▶ [Data records]
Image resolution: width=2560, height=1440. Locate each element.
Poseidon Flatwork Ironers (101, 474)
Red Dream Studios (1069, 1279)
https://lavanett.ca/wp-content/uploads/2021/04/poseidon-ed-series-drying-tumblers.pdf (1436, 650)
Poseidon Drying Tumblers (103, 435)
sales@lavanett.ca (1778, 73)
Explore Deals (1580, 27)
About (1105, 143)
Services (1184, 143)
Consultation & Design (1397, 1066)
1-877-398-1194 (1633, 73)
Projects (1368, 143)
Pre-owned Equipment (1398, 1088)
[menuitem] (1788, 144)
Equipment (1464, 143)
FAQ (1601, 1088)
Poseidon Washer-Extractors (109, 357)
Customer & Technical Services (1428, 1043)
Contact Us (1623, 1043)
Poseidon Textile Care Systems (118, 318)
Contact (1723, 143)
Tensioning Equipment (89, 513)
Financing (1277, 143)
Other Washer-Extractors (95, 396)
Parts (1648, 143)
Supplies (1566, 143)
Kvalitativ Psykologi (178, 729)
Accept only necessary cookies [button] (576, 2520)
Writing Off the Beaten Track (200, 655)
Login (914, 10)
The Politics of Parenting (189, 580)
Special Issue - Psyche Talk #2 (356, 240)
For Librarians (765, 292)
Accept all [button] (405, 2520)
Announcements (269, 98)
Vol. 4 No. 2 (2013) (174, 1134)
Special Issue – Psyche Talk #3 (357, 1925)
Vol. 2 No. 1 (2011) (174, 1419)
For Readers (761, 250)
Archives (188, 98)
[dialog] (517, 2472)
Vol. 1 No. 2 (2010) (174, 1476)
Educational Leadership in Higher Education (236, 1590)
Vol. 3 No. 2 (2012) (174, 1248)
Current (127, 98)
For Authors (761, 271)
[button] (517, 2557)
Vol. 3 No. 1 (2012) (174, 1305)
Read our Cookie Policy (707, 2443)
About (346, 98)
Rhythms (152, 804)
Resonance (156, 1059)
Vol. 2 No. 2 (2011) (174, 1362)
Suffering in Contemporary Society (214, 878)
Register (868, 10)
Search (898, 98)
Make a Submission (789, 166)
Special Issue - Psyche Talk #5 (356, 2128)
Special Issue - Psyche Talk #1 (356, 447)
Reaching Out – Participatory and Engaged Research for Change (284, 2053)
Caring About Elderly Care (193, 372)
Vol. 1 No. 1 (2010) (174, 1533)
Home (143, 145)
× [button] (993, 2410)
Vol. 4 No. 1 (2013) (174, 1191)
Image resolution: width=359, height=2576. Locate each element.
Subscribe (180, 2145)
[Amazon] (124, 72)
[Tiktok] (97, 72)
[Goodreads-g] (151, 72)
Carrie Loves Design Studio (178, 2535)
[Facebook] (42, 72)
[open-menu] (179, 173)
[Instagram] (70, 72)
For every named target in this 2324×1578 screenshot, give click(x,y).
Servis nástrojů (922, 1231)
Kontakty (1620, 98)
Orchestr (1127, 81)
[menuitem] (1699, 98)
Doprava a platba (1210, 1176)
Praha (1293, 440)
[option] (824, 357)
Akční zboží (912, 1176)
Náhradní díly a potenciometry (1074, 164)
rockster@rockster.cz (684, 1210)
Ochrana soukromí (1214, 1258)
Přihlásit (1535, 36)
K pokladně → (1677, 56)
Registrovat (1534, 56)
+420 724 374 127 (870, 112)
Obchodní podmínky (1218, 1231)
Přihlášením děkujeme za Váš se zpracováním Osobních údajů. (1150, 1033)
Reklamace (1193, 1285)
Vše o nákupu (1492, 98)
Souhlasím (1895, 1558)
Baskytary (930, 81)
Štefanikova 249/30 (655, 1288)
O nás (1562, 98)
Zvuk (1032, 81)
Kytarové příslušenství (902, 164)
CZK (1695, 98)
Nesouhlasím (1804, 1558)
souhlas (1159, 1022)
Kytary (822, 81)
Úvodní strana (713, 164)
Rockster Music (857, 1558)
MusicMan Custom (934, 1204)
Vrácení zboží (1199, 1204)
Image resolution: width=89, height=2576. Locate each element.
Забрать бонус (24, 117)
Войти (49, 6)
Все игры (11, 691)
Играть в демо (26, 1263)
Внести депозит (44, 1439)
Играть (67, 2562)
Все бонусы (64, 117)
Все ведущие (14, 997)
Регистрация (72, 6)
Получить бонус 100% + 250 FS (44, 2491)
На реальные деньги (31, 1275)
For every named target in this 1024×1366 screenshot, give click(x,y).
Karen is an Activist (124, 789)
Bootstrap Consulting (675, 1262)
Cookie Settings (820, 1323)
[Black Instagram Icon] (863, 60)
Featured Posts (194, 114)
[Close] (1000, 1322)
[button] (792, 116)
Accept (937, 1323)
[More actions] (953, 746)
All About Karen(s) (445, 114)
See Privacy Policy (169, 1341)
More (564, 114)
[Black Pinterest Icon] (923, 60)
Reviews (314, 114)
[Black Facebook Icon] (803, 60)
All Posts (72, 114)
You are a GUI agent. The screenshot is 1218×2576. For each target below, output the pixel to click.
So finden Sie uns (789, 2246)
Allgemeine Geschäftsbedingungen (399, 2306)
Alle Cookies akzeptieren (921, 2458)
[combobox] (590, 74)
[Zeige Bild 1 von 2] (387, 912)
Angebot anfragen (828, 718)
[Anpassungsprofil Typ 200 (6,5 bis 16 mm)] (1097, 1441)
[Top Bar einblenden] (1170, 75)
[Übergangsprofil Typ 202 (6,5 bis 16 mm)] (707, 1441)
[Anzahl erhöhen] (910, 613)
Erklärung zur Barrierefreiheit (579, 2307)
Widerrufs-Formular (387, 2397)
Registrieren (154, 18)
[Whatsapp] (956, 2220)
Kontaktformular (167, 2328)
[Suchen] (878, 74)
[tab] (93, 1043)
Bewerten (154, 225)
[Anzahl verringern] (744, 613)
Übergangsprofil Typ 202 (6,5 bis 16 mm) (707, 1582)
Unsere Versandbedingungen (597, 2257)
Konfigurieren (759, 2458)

▶ [Task to complete]
Please write out the entries exactly, keeping every line intact.

▶ [Problem solution]
Image resolution: width=2560, height=1440. Locate each element.
Poseidon Flatwork Ironers (101, 474)
Red Dream Studios (1069, 1279)
https://lavanett.ca/wp-content/uploads/2021/04/poseidon-ed-series-drying-tumblers.pdf (1436, 650)
Poseidon Drying Tumblers (103, 435)
sales@lavanett.ca (1778, 73)
Explore Deals (1580, 27)
About (1105, 143)
Services (1184, 143)
Consultation & Design (1397, 1066)
1-877-398-1194 (1633, 73)
Projects (1368, 143)
Pre-owned Equipment (1398, 1088)
[menuitem] (1788, 144)
Equipment (1464, 143)
FAQ (1601, 1088)
Poseidon Washer-Extractors (109, 357)
Customer & Technical Services (1428, 1043)
Contact Us (1623, 1043)
Poseidon Textile Care Systems (118, 318)
Contact (1723, 143)
Tensioning Equipment (89, 513)
Financing (1277, 143)
Other Washer-Extractors (95, 396)
Parts (1648, 143)
Supplies (1566, 143)
Kvalitativ Psykologi (178, 729)
Accept only necessary cookies [button] (576, 2520)
Writing Off the Beaten Track (200, 655)
Login (914, 10)
The Politics of Parenting (189, 580)
Special Issue - Psyche Talk #2 (356, 240)
For Librarians (765, 292)
Accept all [button] (405, 2520)
Announcements (269, 98)
Vol. 4 No. 2 (2013) (174, 1134)
Special Issue – Psyche Talk #3 (357, 1925)
Vol. 2 No. 1 (2011) (174, 1419)
For Readers (761, 250)
Archives (188, 98)
[dialog] (517, 2472)
Vol. 1 No. 2 (2010) (174, 1476)
Educational Leadership in Higher Education (236, 1590)
Vol. 3 No. 2 (2012) (174, 1248)
Current (127, 98)
For Authors (761, 271)
[button] (517, 2557)
Vol. 3 No. 1 (2012) (174, 1305)
Read our Cookie Policy (707, 2443)
About (346, 98)
Rhythms (152, 804)
Resonance (156, 1059)
Vol. 2 No. 2 (2011) (174, 1362)
Suffering in Contemporary Society (214, 878)
Register (868, 10)
Search (898, 98)
Make a Submission (789, 166)
Special Issue - Psyche Talk #5 (356, 2128)
Special Issue - Psyche Talk #1 (356, 447)
Reaching Out – Participatory and Engaged Research for Change (284, 2053)
Caring About Elderly Care (193, 372)
Vol. 1 No. 1 (2010) (174, 1533)
Home (143, 145)
× [button] (993, 2410)
Vol. 4 No. 1 (2013) (174, 1191)
Image resolution: width=359, height=2576. Locate each element.
Subscribe (180, 2145)
[Amazon] (124, 72)
[Tiktok] (97, 72)
[Goodreads-g] (151, 72)
Carrie Loves Design Studio (178, 2535)
[Facebook] (42, 72)
[open-menu] (179, 173)
[Instagram] (70, 72)
For every named target in this 2324×1578 screenshot, give click(x,y).
Servis nástrojů (922, 1231)
Kontakty (1620, 98)
Orchestr (1127, 81)
[menuitem] (1699, 98)
Doprava a platba (1210, 1176)
Praha (1293, 440)
[option] (824, 357)
Akční zboží (912, 1176)
Náhradní díly a potenciometry (1074, 164)
rockster@rockster.cz (684, 1210)
Ochrana soukromí (1214, 1258)
Přihlásit (1535, 36)
K pokladně → (1677, 56)
Registrovat (1534, 56)
+420 724 374 127 (870, 112)
Obchodní podmínky (1218, 1231)
Přihlášením děkujeme za Váš se zpracováním Osobních údajů. (1150, 1033)
Reklamace (1193, 1285)
Vše o nákupu (1492, 98)
Souhlasím (1895, 1558)
Baskytary (930, 81)
Štefanikova 249/30 (655, 1288)
O nás (1562, 98)
Zvuk (1032, 81)
Kytarové příslušenství (902, 164)
CZK (1695, 98)
Nesouhlasím (1804, 1558)
souhlas (1159, 1022)
Kytary (822, 81)
Úvodní strana (713, 164)
Rockster Music (857, 1558)
MusicMan Custom (934, 1204)
Vrácení zboží (1199, 1204)
Image resolution: width=89, height=2576. Locate each element.
Забрать бонус (24, 117)
Войти (49, 6)
Все игры (11, 691)
Играть в демо (26, 1263)
Внести депозит (44, 1439)
Играть (67, 2562)
Все бонусы (64, 117)
Все ведущие (14, 997)
Регистрация (72, 6)
Получить бонус 100% + 250 FS (44, 2491)
На реальные деньги (31, 1275)
For every named target in this 1024×1366 screenshot, give click(x,y).
Karen is an Activist (124, 789)
Bootstrap Consulting (675, 1262)
Cookie Settings (820, 1323)
[Black Instagram Icon] (863, 60)
Featured Posts (194, 114)
[Close] (1000, 1322)
[button] (792, 116)
Accept (937, 1323)
[More actions] (953, 746)
All About Karen(s) (445, 114)
See Privacy Policy (169, 1341)
More (564, 114)
[Black Pinterest Icon] (923, 60)
Reviews (314, 114)
[Black Facebook Icon] (803, 60)
All Posts (72, 114)
You are a GUI agent. The screenshot is 1218×2576. For each target below, output the pixel to click.
So finden Sie uns (789, 2246)
Allgemeine Geschäftsbedingungen (399, 2306)
Alle Cookies akzeptieren (921, 2458)
[combobox] (590, 74)
[Zeige Bild 1 von 2] (387, 912)
Angebot anfragen (828, 718)
[Anpassungsprofil Typ 200 (6,5 bis 16 mm)] (1097, 1441)
[Top Bar einblenden] (1170, 75)
[Übergangsprofil Typ 202 (6,5 bis 16 mm)] (707, 1441)
[Anzahl erhöhen] (910, 613)
Erklärung zur Barrierefreiheit (579, 2307)
Widerrufs-Formular (387, 2397)
Registrieren (154, 18)
[Whatsapp] (956, 2220)
Kontaktformular (167, 2328)
[Suchen] (878, 74)
[tab] (93, 1043)
Bewerten (154, 225)
[Anzahl verringern] (744, 613)
Übergangsprofil Typ 202 (6,5 bis 16 mm) (707, 1582)
Unsere Versandbedingungen (597, 2257)
Konfigurieren (759, 2458)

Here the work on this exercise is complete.